Os filmes da minha vida (34)

Pedro Correia, 17.04.11

 

LOST IN TRANSLATION:

TEREMOS SEMPRE TÓQUIO

 

Todas as gerações têm o seu Casablanca: um filme sobre uma insólita e desesperada história de amor. Em tempo de guerra, como o original, ou em tempo de paz – se é que podemos chamar paz a estes anos de intróito entre guerras como aqueles que vivemos. Vejo Lost in Translation – O Amor é um Lugar Estranho como uma espécie de Casablanca dos anos iniciais do século XXI – um homem e uma mulher encontram-se algures no mundo, muito longe das paisagens mais familiares, e procuram um no outro uma espécie de bússola que lhes permita navegar entre os escolhos da vida. Estão em ambientes estranhos, rodeados de idiomas incompreensíveis, parecendo náufragos em ilha deserta apesar das multidões em redor.
A mais profunda solidão, como é sabido, pode ocorrer no frenesim das grandes cidades. Lost in Translation – uma tocante e originalíssima história de amor – fala-nos disto através de duas personagens: um actor de meia-idade e uma jovem recém-licenciada, que por acaso se encontram num hotel de cinco estrelas em Tóquio. São ambos norte-americanos, ambos casados, ambos solitários. Estão ambos de passagem pela capital japonesa, que ambos visitam pela primeira vez. Ele com o enfado de quem já viu muito, ela com o deslumbramento de quem tem ainda quase tudo por ver.
Ele é Bob Harris (Bill Murray, no papel da sua vida), um actor que se encontra em Tóquio a gravar um anúncio publicitário a uma marca de uísque. “Na hora da descontracção, descontraia-se com Suntory”. Ela é Charlotte (Scarlett Johansson), formou-se em Yale, no Verão anterior, e mudou-se de Nova Iorque para Los Angeles depois de casar com um fotógrafo que acompanha bandas rock e parece pouco ou nada interessado nela.
Neste filme sobre o desenraizamento e a solidão, onde quase nada é dito e tudo se sugere, Sofia Coppola (o génio vem nos genes) intercala planos de Bob e Charlotte, nos respectivos quartos, em intermináveis noites de insónia. Ele faz zapping, revê-se num filme antigo, dobrado em japonês. Ela contempla os néons da cidade através das vidraças do Hotel Park Hyatt. Estão ambos no coração de uma das mais laboriosas metrópoles do planeta, mas ele sonha apenas com a peça de teatro que deixou de fazer para se deslocar ao Japão e ela lembra com fascínio um templo xintoísta que visitou sozinha em Tóquio. Conversam pela primeira vez no bar panorâmico do hotel, ao som de uma versão melosa de Scaraboroug Fair. É o início de uma bela amizade.

 

"Ganho dois milhões de dólares pela publicidade a um uísque quando podia estar a fazer uma peça de teatro. Mas a boa notícia é que o uísque é bom" - diz Bob.

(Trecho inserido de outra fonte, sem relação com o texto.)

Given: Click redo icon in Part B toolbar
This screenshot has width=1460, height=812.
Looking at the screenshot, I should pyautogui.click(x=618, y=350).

"Tentei ser escritora, mas odeio o que escrevo. Tentei ser fotógrafa, mas as fotografias saem-me sempre medíocres" - diz Charlotte.

"Um dia saberá. Continue a escrever" - diz Bob.

Decidem mergulhar na noite da cidade. Vemo-los em Ginza, na Torre de Tóquio, na ponte de Yokohama. Confraternizam com japoneses num caraoque onde Bob canta More Than This, dos Roxy Music. "Tu sabes nada mais haver que isto."

Trocam confidências. Estabelece-se entre eles uma inconfundível cumplicidade. Charlotte vence enfim a guerra contra a insónia. Bob deposita a bela adormecida no seu quarto.

 

E há a despedida - a mais bela despedida de que me lembro no cinema, excepto (e lá volta o paralelo) a de Casablanca. Numa cena totalmente despojada de melodrama mas que nos seduz também por isso.

É uma despedida rápida, num lóbi de hotel.

Ela: "Vou ter saudades."

Ele: "Não quero ir."

Ela: "Não vá. Fique aqui comigo."

Bob levará Charlotte para sempre. Será isso que lhe sugere ao ouvido? Só podemos adivinhar pelo esboço de sorriso que se abre no rosto dela. Um cineasta mediano mostraria. Sofia Coppola oculta. Ou este não fosse também um filme tocado por uma surpreendente, fascinante, envolvente e singular atmosfera de pudor. De quantos produzidos nos nossos dias se poderá dizer o mesmo?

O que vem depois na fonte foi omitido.